▸ **What this task involves**: From the line that contains "This screenshot has" to the end of the entries, copy each line exactly, though the pictures stay out.
(Source material Opens)
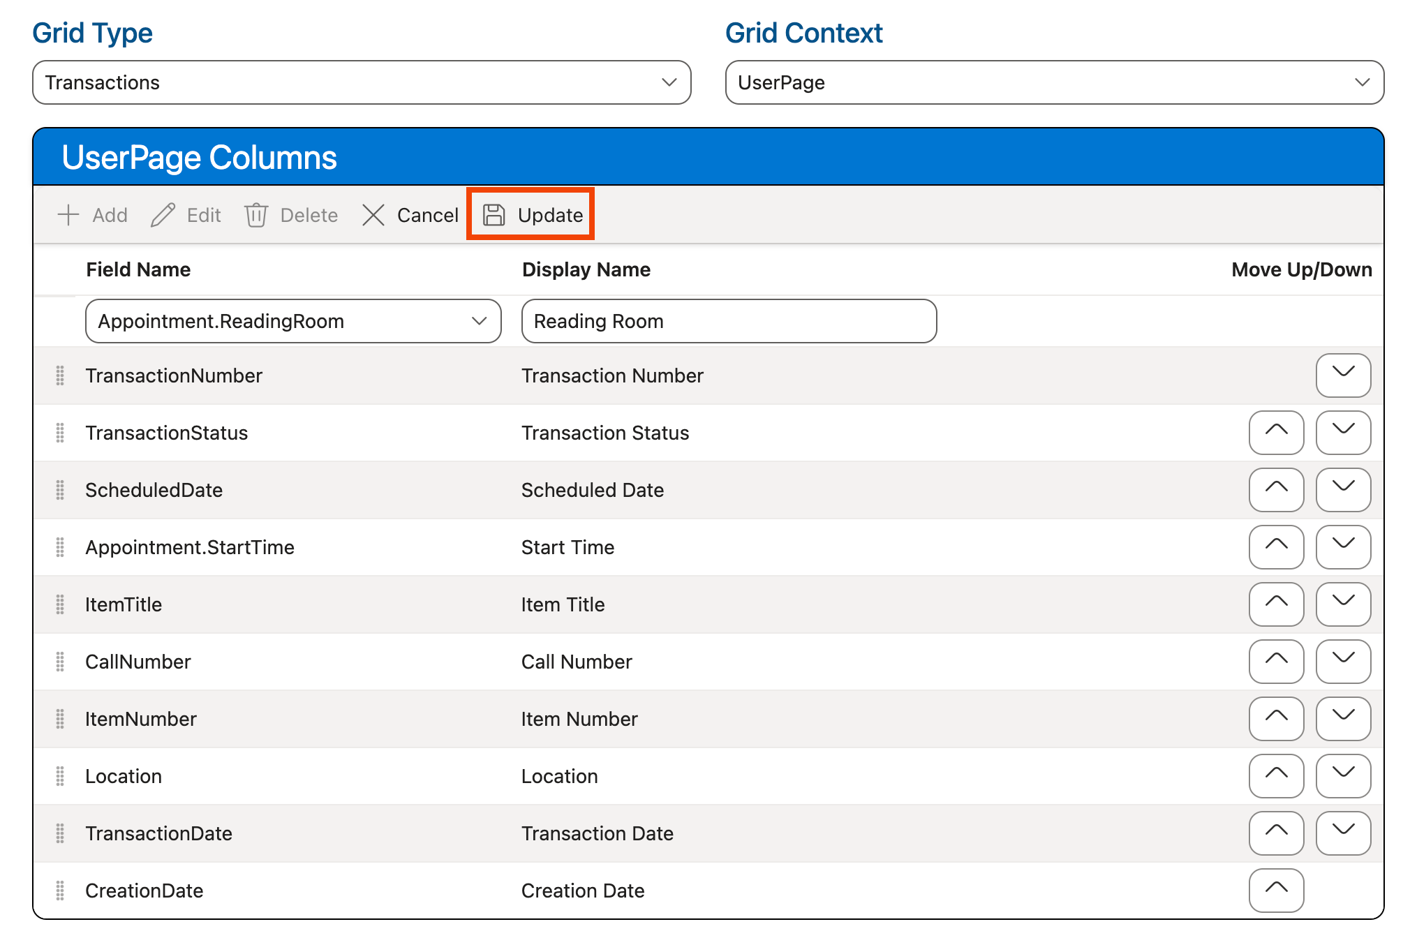Click the drag handle beside TransactionNumber
1410x938 pixels.
tap(60, 375)
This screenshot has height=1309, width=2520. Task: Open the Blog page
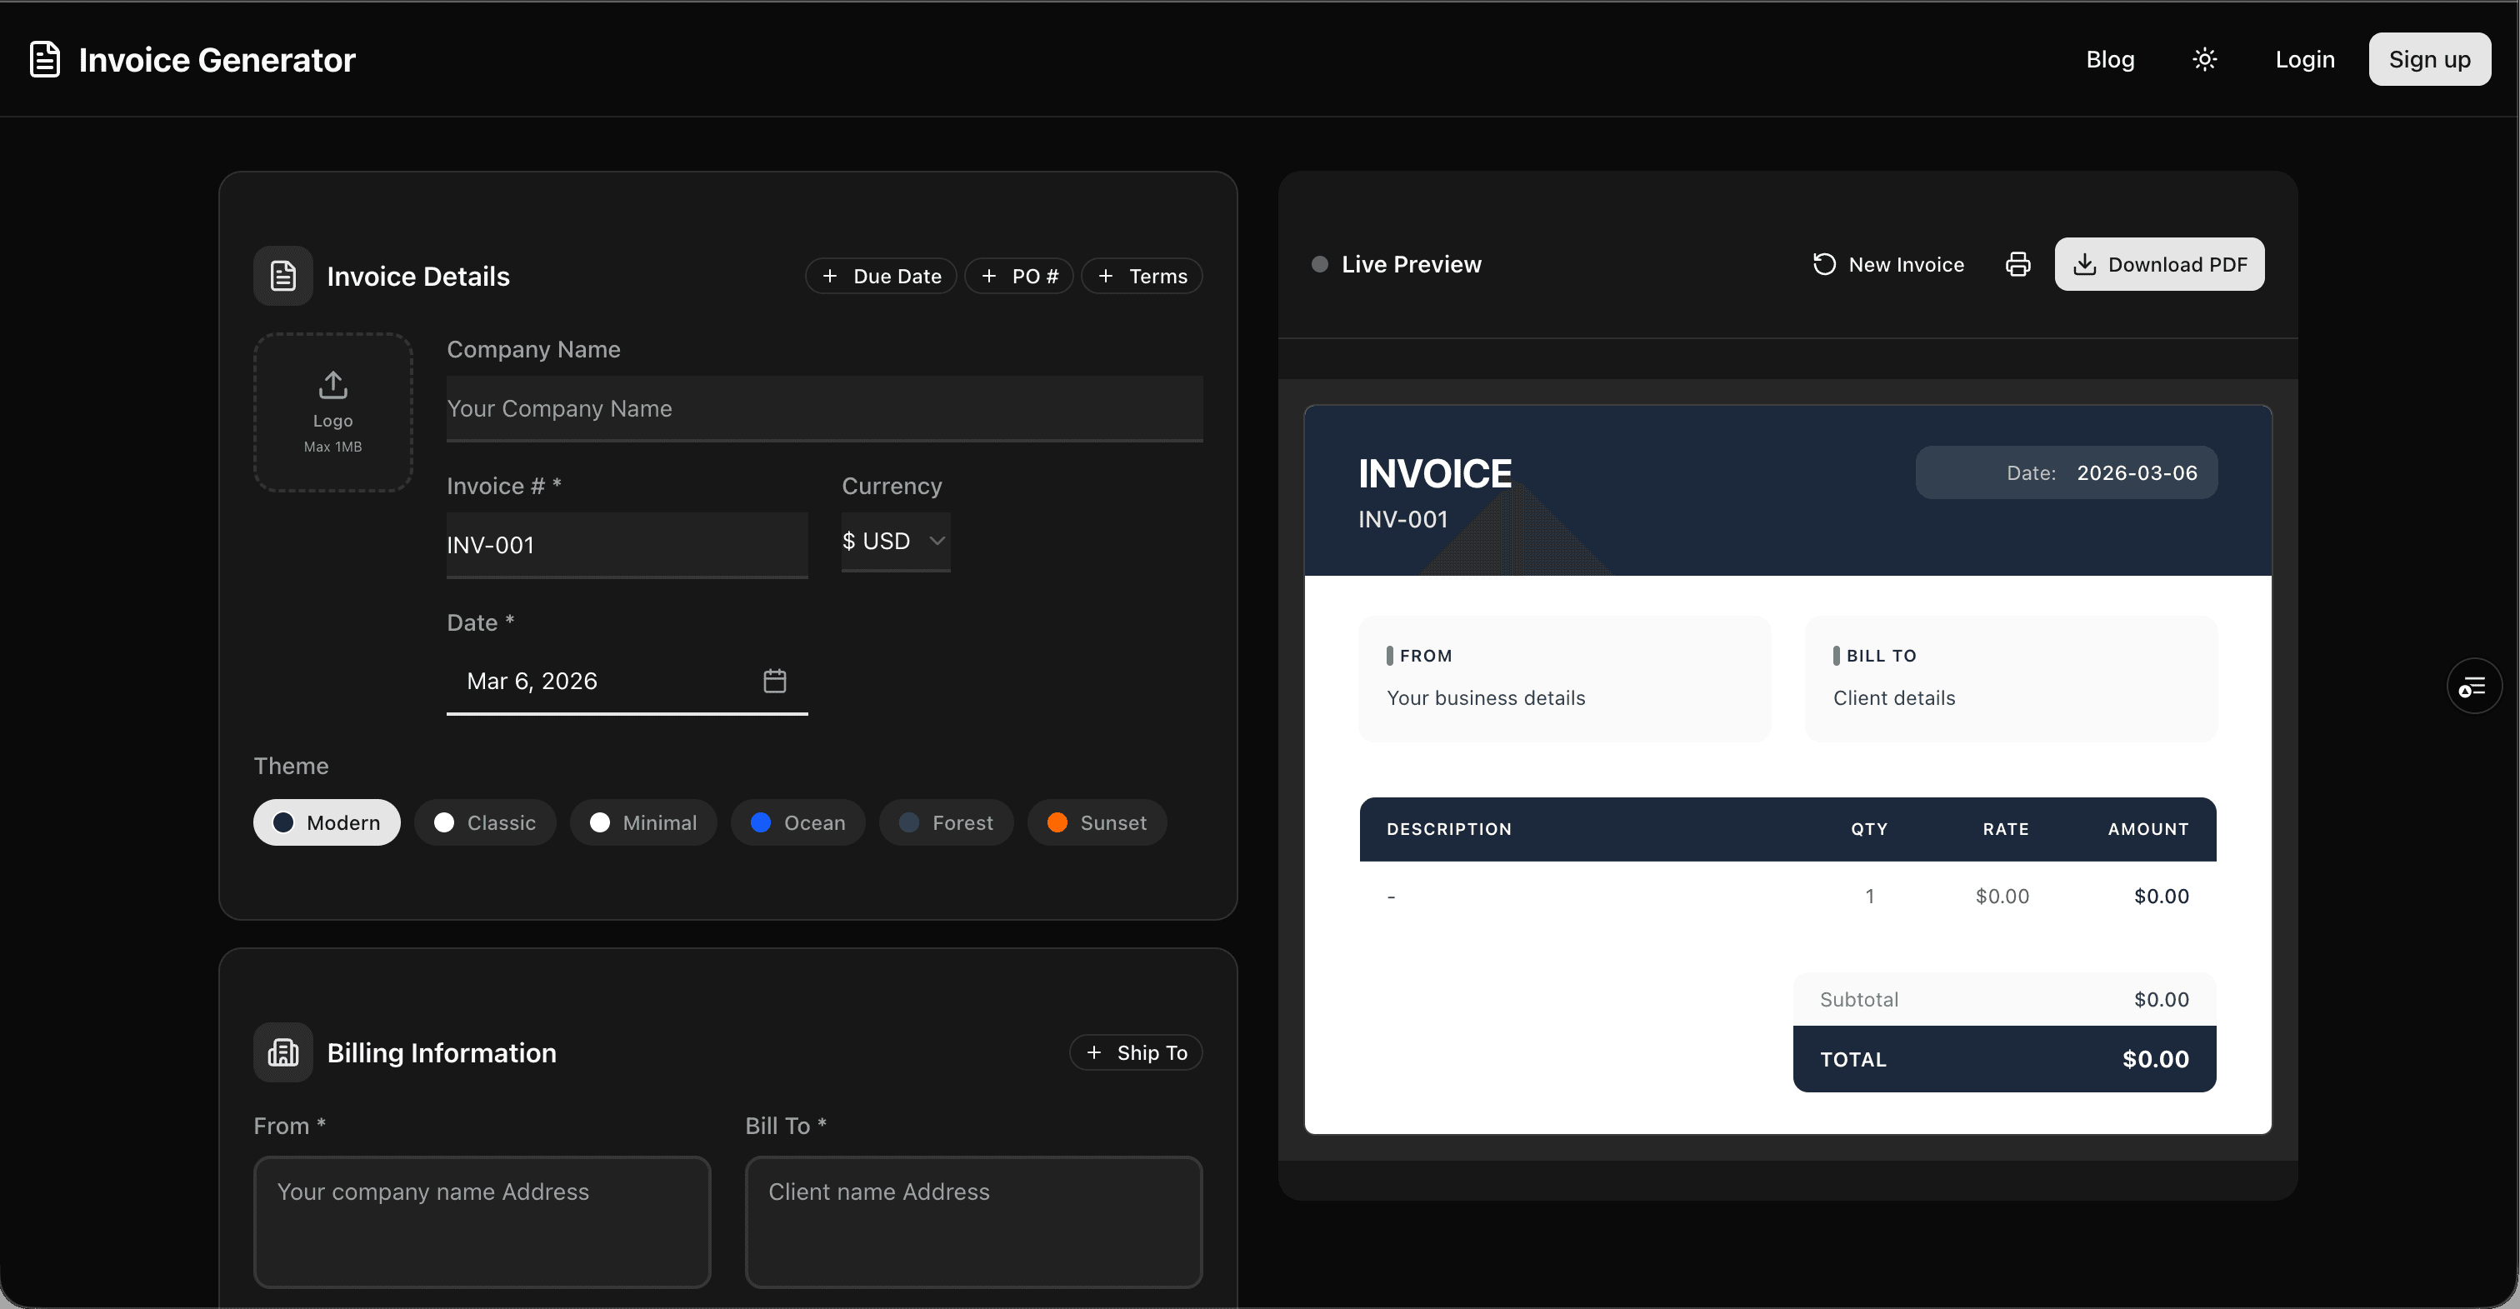click(2109, 59)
(Source material Closes)
▸ **Task output**:
This screenshot has height=1309, width=2520. Task: Open the Blog page
click(2109, 59)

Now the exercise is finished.